Visitors to Door County spent an estimated $366 million in 2018. But, instead of preparing for another sun-kissed season on the water, Door County officials posted this notice last week:

“Due to the current health crisis, the Door County Welcome Center will close …We are uncertain when the center will open once again but will provide updates as they become available.”

A social media post by an Eagle River resident included a Wisconsin map dividing the state in half — roughly following Highway 10 from east to west — with this blunt message to the state’s more urban residents: Don’t come up here. Don’t threaten us full-time northern Wisconsin residents with your community’s COVID-19 virus.

Only about 5 percent of Wisconsin’s COVID-19 positive cases were confirmed north of that Highway 10 line last week, according to the state Department of Health Services.

In the 1930s, France built the Maginot Line – concrete fortifications, obstacles, and weapons – to deter a German invasion. Germany conquered France, however. In recent weeks, some northern Wisconsin counties have drawn a COVID-19 line asking visitors to stay away – the opposite of the welcoming and inviting messages they have spent millions of dollars sending over decades – and threatening those that do come.
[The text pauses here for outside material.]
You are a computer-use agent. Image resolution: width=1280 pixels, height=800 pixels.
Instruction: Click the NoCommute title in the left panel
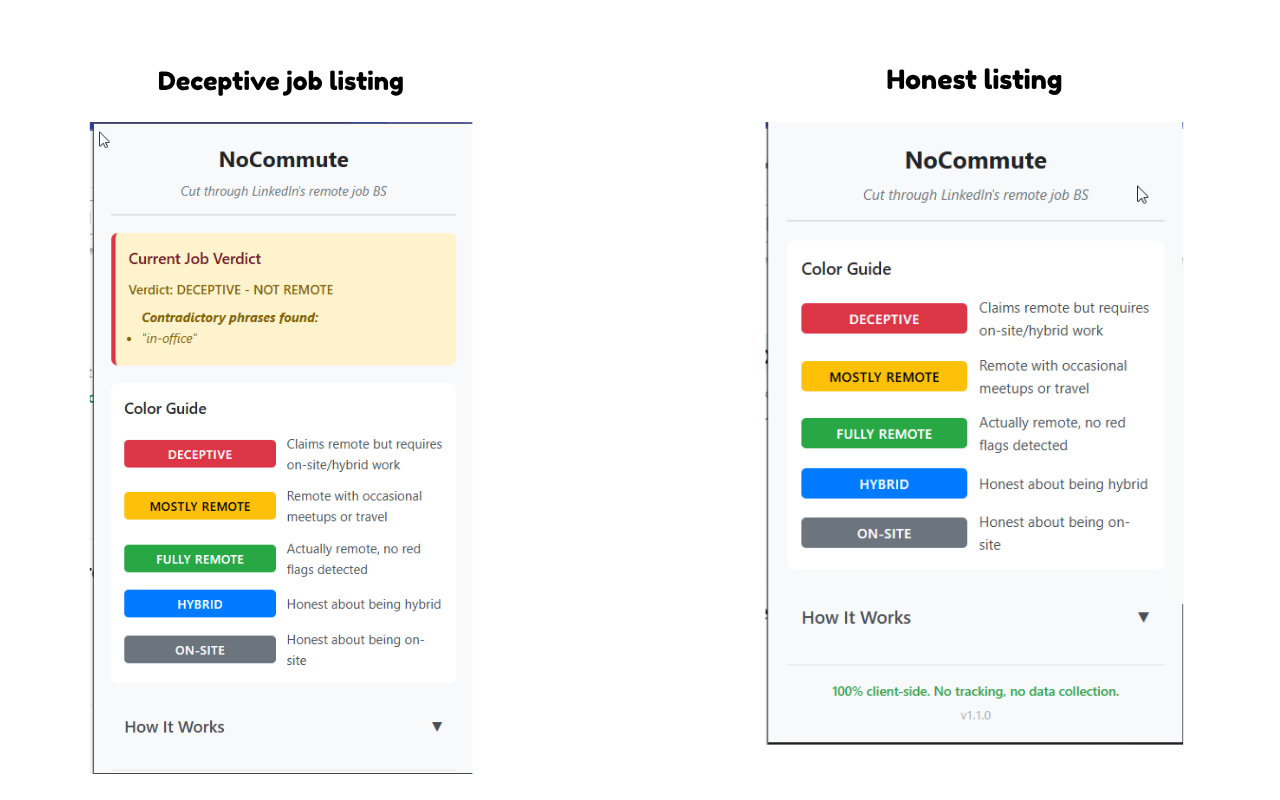[x=283, y=160]
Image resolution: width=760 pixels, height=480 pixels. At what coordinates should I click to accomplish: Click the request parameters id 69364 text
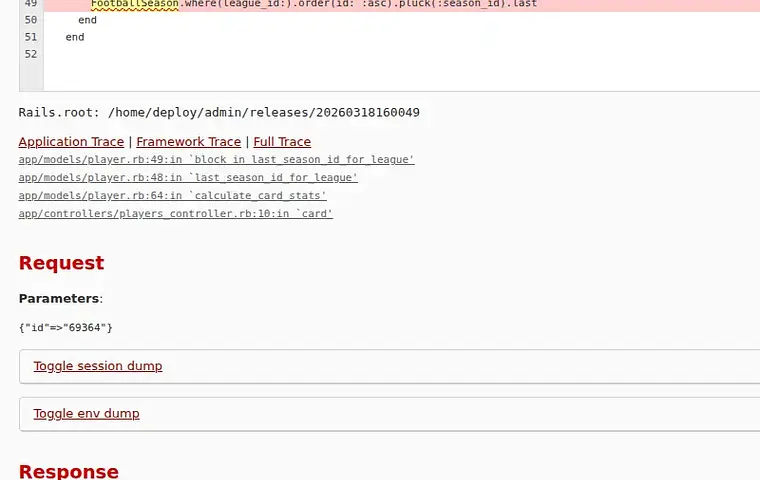click(x=65, y=327)
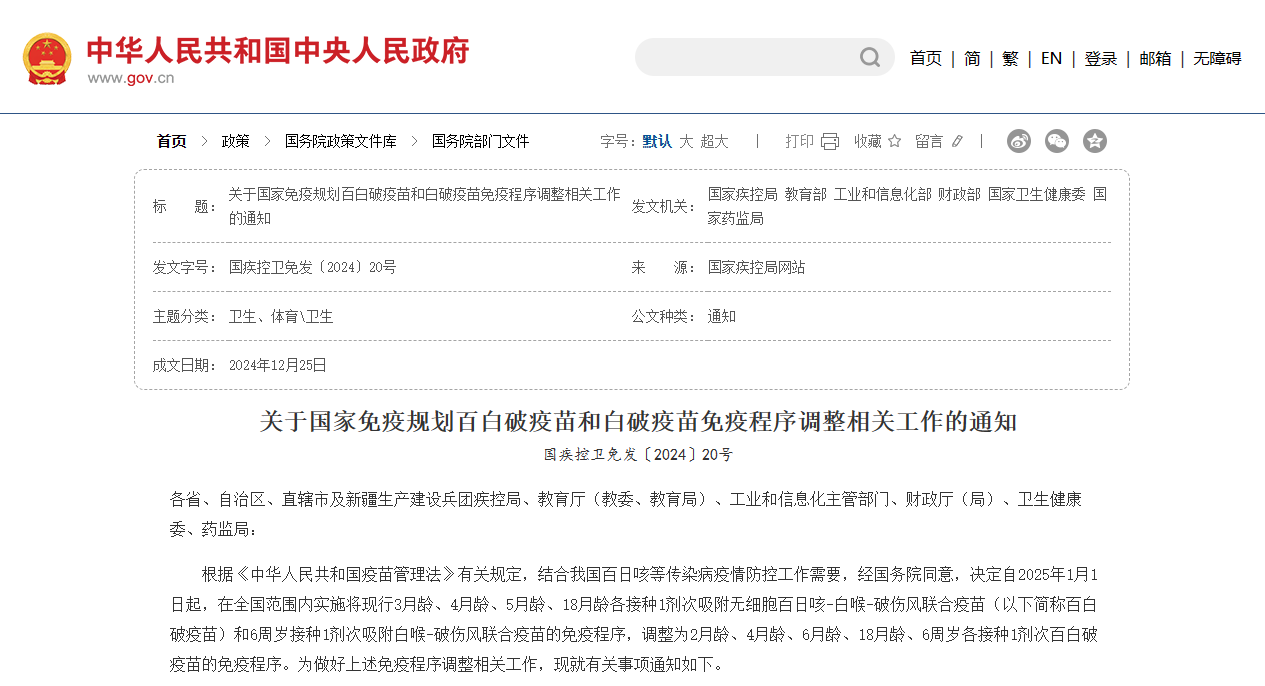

It adds a unique Wisconsin dimension to the term “border wall.”

It also threatens visitors’ spending, which a state Tourism Department report said was a $13.3 billion part of Wisconsin’s economy in 2018.

The warnings are aimed both at those who own summer vacation homes or cottages, and who may want to ride out the COVID-19 pandemic in them, and visitors fleeing urban areas hard hit by the virus.

This warning from Ashland County officials specifically targeted our Illinois neighbors: “For vacationers and those with second or seasonal homes in Ashland County, please do not visit us now.  Abide by the executive orders issued by Governor Tony Evers. For Illinois residents with properties in Ashland County and the Northwestern Wisconsin region, abide by [Illinois] Governor [Jay] Pritzker‘s remain-at-home order.”

The “don’t come north” pleas are being issued for two reasons: Many year-round residents of northern counties are older. And Wisconsin’s rural hospitals cannot handle any COVID-19 surge of part-time residents and out-of-town visitors.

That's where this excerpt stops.